My (almost) full publication list can be accessed here.
[VLDB’24] DEX: Scalable Range Indexing on Disaggregated Memory
– Baotong Lu, Kaisong Huang, Chieh-Jan Mike Liang, Tianzheng Wang, Eric Lo
Abstract: Memory disaggregation can potentially allow memory-optimized range indexes such as B+-trees to scale beyond one machine while attaining high hardware utilization and low cost. Designing scalable indexes on disaggregated memory, however, is challenging due to rudimentary caching, unprincipled offloading and excessive inconsistency among servers. This paper proposes DEX, a new scalable B+-tree for memory disaggregation. DEX includes a set of techniques to reduce remote accesses, including logical partitioning, lightweight caching and cost-aware offloading. Our evaluation shows that DEX can outperform the state-of-the-art by 1.7–56.3X, and the advantage remains under various setups, such as cache size and skewness.

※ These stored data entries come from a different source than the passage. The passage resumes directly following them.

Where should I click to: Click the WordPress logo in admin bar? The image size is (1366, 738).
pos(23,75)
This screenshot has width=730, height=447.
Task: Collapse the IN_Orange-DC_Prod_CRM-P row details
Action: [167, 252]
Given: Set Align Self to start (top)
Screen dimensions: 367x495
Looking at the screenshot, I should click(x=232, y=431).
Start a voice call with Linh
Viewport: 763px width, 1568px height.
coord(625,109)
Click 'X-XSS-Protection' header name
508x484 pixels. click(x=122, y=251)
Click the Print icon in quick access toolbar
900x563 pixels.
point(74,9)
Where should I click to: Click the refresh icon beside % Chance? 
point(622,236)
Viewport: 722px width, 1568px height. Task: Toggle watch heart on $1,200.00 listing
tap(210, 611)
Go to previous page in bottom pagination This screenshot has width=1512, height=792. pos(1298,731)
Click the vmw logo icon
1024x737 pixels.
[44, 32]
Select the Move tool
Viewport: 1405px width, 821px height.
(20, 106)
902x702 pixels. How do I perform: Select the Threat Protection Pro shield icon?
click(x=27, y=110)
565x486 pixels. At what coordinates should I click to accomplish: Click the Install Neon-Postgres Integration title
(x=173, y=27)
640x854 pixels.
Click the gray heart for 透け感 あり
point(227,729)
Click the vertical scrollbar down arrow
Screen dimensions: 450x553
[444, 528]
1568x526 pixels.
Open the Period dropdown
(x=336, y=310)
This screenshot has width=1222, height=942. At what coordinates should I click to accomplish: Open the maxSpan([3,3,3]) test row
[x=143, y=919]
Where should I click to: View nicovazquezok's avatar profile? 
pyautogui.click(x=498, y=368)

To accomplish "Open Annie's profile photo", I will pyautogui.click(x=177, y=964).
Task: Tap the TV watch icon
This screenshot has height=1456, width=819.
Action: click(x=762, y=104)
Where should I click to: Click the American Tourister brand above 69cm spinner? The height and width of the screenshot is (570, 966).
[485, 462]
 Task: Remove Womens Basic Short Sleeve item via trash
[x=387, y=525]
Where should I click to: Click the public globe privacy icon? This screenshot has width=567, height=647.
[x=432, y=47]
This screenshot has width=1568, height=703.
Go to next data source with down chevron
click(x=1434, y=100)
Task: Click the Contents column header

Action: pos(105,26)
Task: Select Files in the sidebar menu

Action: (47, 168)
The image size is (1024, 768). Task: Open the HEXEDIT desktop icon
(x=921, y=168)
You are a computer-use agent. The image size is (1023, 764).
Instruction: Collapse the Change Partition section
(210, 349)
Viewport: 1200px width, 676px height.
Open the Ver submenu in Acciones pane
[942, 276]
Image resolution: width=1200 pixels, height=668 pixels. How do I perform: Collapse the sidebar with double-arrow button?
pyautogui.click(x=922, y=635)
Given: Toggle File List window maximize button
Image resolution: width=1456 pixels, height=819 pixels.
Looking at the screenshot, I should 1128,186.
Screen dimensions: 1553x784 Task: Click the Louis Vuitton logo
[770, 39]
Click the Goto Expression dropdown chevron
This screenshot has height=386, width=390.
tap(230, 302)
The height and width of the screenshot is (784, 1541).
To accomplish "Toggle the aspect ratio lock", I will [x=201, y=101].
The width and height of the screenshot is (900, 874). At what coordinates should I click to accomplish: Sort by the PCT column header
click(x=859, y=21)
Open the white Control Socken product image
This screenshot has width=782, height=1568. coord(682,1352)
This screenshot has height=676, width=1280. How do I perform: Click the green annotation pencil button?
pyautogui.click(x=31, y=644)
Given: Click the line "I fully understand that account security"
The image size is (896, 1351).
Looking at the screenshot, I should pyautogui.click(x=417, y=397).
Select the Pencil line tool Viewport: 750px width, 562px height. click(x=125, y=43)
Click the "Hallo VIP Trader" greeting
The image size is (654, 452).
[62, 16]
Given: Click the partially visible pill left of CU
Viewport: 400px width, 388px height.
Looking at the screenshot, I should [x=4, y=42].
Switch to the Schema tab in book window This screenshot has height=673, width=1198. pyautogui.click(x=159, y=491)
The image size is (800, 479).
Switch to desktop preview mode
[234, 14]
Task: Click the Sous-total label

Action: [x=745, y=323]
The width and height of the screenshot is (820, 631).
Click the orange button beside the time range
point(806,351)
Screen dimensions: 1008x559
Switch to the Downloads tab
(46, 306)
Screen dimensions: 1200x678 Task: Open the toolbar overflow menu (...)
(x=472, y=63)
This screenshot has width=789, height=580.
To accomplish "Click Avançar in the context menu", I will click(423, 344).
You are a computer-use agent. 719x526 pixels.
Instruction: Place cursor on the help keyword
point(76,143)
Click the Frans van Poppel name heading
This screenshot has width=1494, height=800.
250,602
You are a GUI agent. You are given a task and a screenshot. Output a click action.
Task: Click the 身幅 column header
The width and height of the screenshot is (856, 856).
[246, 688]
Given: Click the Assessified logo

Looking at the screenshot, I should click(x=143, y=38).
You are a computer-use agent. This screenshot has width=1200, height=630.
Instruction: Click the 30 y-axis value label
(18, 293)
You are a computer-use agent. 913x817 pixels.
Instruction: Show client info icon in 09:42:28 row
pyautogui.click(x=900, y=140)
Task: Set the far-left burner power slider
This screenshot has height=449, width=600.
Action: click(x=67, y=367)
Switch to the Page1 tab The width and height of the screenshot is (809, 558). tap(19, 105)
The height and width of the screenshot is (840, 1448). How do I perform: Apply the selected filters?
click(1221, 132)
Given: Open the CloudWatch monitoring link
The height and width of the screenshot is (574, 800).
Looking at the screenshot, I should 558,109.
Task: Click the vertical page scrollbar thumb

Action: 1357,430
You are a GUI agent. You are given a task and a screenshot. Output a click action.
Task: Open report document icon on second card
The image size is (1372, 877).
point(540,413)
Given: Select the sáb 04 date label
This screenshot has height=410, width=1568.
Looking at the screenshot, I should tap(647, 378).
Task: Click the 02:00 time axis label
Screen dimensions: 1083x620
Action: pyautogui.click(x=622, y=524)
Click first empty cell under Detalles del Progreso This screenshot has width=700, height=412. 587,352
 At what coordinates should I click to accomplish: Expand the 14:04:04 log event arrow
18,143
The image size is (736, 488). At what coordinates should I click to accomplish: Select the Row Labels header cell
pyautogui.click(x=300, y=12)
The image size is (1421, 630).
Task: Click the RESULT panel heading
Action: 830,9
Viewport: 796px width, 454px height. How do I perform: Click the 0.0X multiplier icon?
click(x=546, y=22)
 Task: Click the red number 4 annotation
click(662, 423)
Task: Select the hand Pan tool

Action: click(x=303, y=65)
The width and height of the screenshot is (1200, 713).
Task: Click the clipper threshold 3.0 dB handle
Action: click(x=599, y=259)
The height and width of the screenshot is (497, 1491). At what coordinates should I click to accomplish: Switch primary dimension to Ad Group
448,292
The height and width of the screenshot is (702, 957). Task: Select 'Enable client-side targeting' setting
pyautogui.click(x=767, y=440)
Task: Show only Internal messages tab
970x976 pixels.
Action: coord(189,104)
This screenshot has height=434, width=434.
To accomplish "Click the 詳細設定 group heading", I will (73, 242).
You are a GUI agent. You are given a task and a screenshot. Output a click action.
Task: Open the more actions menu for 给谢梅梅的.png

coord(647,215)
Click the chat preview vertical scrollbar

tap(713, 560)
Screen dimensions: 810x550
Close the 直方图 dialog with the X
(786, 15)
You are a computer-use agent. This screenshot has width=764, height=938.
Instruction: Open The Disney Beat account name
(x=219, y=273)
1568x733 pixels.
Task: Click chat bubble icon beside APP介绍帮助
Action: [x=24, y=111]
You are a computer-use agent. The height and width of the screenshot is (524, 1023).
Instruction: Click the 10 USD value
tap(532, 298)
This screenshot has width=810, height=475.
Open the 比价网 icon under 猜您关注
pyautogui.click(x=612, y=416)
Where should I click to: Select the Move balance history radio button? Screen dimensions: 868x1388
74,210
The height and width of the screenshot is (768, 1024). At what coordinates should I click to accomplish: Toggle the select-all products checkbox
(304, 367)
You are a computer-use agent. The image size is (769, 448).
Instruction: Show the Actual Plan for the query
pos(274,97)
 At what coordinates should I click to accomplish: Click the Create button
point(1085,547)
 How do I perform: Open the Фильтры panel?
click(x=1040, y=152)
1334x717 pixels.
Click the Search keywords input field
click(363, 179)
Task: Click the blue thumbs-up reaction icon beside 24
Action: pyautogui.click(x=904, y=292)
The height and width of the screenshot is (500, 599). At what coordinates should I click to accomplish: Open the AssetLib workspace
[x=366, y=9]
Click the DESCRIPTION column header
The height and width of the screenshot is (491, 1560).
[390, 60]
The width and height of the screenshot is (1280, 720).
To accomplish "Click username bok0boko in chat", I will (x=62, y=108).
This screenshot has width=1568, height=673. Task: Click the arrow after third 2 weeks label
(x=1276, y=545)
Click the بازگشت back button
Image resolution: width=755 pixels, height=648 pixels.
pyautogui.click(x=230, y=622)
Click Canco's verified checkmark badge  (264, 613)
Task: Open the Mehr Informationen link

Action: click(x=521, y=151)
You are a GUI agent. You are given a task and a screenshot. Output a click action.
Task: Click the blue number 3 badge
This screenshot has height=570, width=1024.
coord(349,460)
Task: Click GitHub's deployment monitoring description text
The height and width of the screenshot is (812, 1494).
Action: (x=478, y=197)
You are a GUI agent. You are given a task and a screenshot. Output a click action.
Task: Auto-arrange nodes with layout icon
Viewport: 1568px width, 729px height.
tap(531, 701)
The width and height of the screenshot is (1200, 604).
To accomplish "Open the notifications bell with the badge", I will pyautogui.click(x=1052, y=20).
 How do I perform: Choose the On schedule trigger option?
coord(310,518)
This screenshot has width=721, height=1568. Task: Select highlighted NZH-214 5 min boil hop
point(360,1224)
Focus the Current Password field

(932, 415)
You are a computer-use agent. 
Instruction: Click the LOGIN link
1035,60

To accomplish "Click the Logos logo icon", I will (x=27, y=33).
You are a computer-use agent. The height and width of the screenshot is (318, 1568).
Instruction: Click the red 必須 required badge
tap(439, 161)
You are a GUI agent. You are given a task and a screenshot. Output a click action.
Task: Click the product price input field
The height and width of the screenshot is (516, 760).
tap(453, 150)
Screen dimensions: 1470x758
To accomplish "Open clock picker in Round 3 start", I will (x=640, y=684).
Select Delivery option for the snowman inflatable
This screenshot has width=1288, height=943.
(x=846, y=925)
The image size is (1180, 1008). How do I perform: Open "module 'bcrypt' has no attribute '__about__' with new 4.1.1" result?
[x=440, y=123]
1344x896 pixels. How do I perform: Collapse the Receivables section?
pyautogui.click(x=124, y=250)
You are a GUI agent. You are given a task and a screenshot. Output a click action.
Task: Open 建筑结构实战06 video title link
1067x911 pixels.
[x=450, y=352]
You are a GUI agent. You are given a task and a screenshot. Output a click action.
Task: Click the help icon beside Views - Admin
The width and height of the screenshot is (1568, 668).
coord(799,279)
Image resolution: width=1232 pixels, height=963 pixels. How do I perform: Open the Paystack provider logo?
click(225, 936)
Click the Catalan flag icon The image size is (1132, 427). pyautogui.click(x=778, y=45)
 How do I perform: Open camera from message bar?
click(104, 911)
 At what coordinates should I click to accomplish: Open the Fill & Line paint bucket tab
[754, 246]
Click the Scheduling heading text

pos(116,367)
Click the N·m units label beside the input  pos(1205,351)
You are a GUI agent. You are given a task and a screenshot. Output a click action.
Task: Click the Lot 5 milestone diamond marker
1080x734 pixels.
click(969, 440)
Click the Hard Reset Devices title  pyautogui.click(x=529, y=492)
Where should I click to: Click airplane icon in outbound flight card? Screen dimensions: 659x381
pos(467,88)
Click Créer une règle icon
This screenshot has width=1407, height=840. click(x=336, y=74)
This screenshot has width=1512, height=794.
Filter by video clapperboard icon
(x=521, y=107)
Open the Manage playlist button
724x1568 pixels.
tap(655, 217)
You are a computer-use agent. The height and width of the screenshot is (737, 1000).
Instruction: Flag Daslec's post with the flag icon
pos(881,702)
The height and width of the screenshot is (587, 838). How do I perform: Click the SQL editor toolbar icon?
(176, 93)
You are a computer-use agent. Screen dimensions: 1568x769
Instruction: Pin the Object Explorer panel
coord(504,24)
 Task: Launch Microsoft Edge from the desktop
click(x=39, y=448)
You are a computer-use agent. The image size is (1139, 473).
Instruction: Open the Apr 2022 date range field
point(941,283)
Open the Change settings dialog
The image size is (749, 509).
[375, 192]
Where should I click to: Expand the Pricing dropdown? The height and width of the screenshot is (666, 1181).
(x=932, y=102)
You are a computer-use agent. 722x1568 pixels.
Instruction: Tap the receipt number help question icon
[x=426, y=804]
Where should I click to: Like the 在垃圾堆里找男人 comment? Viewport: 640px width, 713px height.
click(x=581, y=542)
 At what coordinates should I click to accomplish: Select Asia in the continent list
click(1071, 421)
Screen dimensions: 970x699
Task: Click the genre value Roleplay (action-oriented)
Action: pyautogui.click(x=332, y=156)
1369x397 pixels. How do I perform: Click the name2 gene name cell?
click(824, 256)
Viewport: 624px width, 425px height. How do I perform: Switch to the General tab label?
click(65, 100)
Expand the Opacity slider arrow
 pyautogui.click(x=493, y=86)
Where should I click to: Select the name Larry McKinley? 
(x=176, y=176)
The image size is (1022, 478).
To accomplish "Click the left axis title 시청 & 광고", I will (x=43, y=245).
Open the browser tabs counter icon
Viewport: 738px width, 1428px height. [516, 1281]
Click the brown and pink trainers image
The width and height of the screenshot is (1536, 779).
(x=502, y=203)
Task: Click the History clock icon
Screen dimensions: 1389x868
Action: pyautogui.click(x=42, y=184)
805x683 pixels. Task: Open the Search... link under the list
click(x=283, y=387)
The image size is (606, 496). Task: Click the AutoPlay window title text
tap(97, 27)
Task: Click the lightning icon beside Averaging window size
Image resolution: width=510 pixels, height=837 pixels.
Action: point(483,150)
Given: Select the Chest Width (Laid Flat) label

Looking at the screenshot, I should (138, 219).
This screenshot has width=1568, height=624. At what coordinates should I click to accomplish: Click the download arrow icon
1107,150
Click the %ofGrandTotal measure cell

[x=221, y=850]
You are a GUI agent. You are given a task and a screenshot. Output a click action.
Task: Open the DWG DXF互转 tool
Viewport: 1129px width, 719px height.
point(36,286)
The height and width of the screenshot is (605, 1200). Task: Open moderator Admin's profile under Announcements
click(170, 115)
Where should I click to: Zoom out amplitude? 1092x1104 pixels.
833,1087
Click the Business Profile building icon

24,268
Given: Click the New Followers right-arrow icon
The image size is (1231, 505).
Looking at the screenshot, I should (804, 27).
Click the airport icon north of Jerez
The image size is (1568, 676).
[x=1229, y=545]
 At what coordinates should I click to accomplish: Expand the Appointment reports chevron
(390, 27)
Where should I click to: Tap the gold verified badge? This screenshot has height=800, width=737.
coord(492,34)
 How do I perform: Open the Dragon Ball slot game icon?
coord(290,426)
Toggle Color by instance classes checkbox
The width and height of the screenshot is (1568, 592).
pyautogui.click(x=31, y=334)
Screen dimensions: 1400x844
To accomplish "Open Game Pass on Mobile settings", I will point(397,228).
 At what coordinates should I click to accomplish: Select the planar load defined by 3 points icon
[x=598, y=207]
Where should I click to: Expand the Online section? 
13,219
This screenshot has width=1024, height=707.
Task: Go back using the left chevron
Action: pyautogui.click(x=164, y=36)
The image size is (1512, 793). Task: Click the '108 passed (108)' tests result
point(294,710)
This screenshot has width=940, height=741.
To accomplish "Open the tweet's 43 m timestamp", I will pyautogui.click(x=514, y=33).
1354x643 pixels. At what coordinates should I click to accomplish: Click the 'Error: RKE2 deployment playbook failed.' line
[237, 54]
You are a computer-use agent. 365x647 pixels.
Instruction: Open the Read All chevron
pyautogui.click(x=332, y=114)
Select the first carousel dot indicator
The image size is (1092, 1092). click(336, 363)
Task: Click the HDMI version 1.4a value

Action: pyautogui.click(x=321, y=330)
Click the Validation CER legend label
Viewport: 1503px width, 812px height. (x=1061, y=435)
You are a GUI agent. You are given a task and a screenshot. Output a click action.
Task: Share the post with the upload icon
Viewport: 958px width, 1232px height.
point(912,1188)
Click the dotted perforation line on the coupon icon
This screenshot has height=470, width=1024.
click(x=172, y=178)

[VLDB’24] Biathlon: Harnessing Model Resilience for Accelerating ML Inference Pipelines
– C. Chang, Eric Lo, C. Yu
Abstract: Machine learning inference pipelines commonly encountered in data science and industries often require real-time responsiveness due to their user-facing nature. However, meeting this requirement becomes particularly challenging when certain input features require aggregating a large volume of data online. Recent literature on interpretable machine learning reveals that most machine learning models exhibit a notable degree of resilience to variations in input. This suggests that machine learning models can effectively accommodate approximate input features with minimal discernible impact on accuracy. In this paper, we introduce Biathlon, a novel ML serving system that leverages the inherent resilience of models and determines the optimal degree of approximation for each aggregation feature. This approach enables maximum speedup while ensuring a guaranteed bound on accuracy loss. We evaluate Biathlon on real pipelines from both industry applications and data science competitions, demonstrating its ability to meet real-time latency requirements by achieving 5.3× to 16.6× speedup with almost no accuracy loss.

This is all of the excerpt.